St Féchín’s Well, Lacken, County Galway
Last Sunday we visited the Ladywell in the neat little village of Abbey, in County Galway. This weekend we’re heading up the lane away from the village, past the old pub, past the henhouse, past the shop, and up into what passes around here for the hills. We’re not going far. We’re going to ramble just a couple of miles, up a few twisty lanes, by hedgerows and across streambanks and past isolated cottages until we reach another, quite different, kind of well.
But first we’re going to visit a cemetery. Wells and cemeteries - symbols of life, markers of death - are often to be found together, and here in St Féchín’s Cemetery, in the rural townland of Lacken, we find a particularly moving one. Not for the first time on our pilgrimage, we find ourselves standing on a mass grave.
The last time I wrote of one of these here, it was when I found myself in a childrens’ graveyard, or cilliní. This time we are faced with something different. Local historians believe that a mass grave was opened up for use here during the Great Famine of the 1840s, which killed a million Irish people and caused a million more to flee the country. Memories of the famine still stalk every townland in Ireland. Here, a simple stone marks the spot where many of its victims were interred together:
This famine grave lies next door to a more conventional graveyard which is still in use today. Around the edges of the mound that seems to mark the mass grave, ringing the entire cemetery, are painted stones marking the fourteen Catholic ‘Stations of the Cross’:
This quiet, hard-to-find hilltop was once, according to the local historians, a significant holy site. It was here that St Féchín, a saint originally from County Sligo, built a small wooden chapel in the seventh century, which became a place of pilgrimage, as did its adjoining holy well, which was renowned, as so often, for the healing of the eyes. Féchín - whose patron day, in fact, was just yesterday - is today the patron saint of the village of Abbey, and an outdoor mass is still regularly held at this site.
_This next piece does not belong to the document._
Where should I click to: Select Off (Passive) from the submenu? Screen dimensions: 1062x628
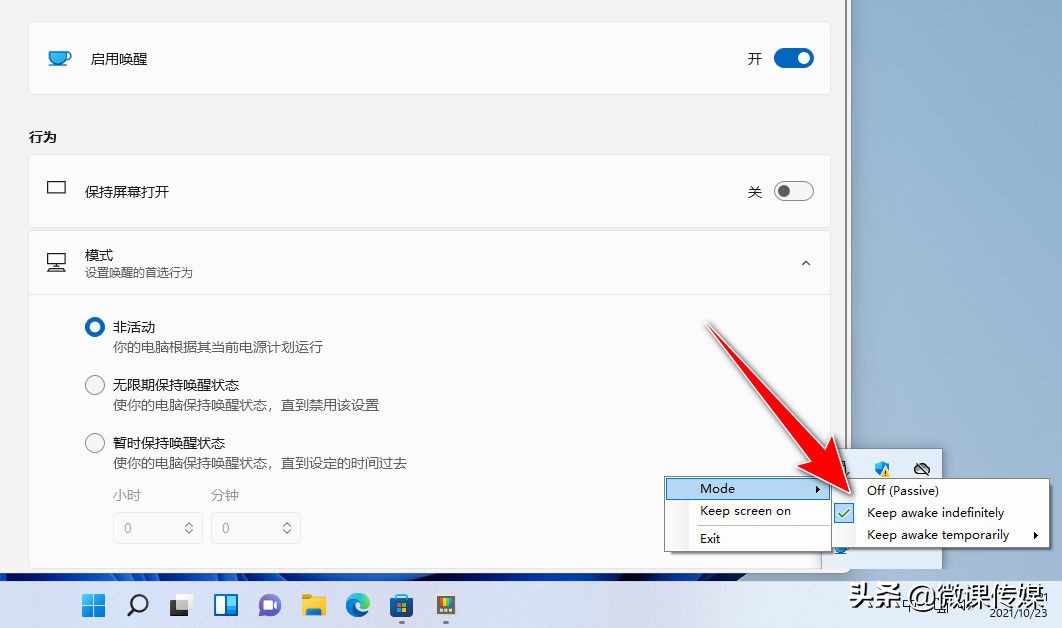902,490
The well is not in the cemetery, though. In fact, if you’re don’t know what you’re looking for you will be hard pressed to find it, as I was the first time I came here. There is no signpost and no footpath. You need to climb over the fence at the edge of the cemetery and make your way down the hill through the small patch of woodland towards a small bush in the field below. As you approach, you’ll see that the bush shades a pit in the ground with rough stone walls edging it. At one edge of the pit is what is presumably the well:
Step down into the hollow and gaze down into the well, as my daughter is doing here, and you will see that, in contrast to its local cousin down in Abbey, St Féchín’s well is in something of a sad state. The saddest state that any well could be in, in fact: it’s dry.
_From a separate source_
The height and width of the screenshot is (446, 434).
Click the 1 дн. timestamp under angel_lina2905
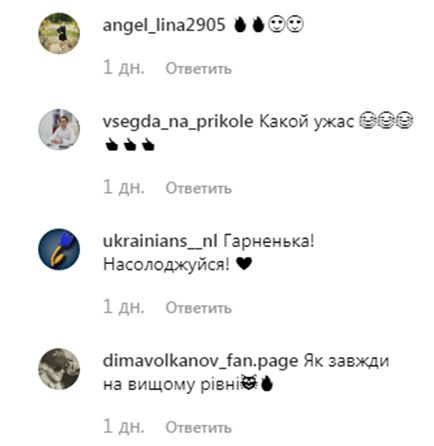point(124,68)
Given that this well sits in the centre of a field of cows, I wonder if the water table has been sucked low to provide drinking water for the bovines. They need a lot. But perhaps not: perhaps the well dried up of its own accord. Whatever the reason, a dry well just down the hillside from a mass grave is not the cheeriest of sights, even on a sunny day. The bush - once a rag tree - is empty of offerings, and it is clear that pilgrims rarely if ever make it here. Perhaps St Féchín does not enable cures in the way he once did.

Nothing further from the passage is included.